As relações de troca (trade-offs) entre os agentes usuários, respeitando os usos múltiplos na operação de reservatórios, foram tratadas por Brandão (2004). O modelo desenvolvido é baseado na programação não-linear sob o enfoque de duas técnicas de otimização: por restrições e por pesos. O objetivo foi analisar a operação e o desempenho dos sistemas de reservatórios segundo a ótica dos usos múltiplos. No método das restrições, considera-se apenas um uso na função-objetivo, e os demais usos são restrições. No método dos pesos os usos são incluídos na função-objetivo, e cada um é ponderado de acordo com uma relação de prioridade de atendimento.
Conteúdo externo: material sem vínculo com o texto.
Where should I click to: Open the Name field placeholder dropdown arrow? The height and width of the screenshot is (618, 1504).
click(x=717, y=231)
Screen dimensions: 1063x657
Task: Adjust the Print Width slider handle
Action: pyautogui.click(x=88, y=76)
No estudo de caso analisado, com três cenários hidrológicos e extensão de seis anos, foi apresentado o trade-off entre irrigação e geração de energia elétrica na bacia do Rio São Francisco. Os resultados indicam que o método das restrições explicita claramente o trade-off entre os usos competitivos. O método dos pesos, por sua vez, analisa um número maior de usos, porém é necessário estabelecerem-se os coeficientes de ponderação.

Já, o trabalho elaborado por Roberto (2002) abrangeu três metodologias de auxilio à decisão em problemas de alocação de água: a programação linear, a programação dinâmica e os modelos de simulação. O estudo desenvolvido foi aplicado no sistema Alto Tietê composto de cinco reservatórios situados a montante da cidade de São Paulo. Os resultados obtidos demonstram que as demandas prioritárias (irrigação, abastecimento público e vazão mínima defluente) são atendidas nas três metodologias aplicadas.

Por fim, ressalta-se que os métodos/técnicas multicritério/multiobjetivo que focam especialmente o problema de como atribuir a importância (julgamento de valor) a um critério, normalmente, estão dissociados das técnicas/métodos que avaliam as conseqüências (propagação temporal) desta importância no desempenho do critério. Nesse sentido, propõem-se uso conjugado da Dinâmica de Sistemas, que possui um ambiente computacional

para problemas não-estruturados ou parcialmente estruturados32 e proporciona a modelagem

que critérios qualitativos e quantitativos.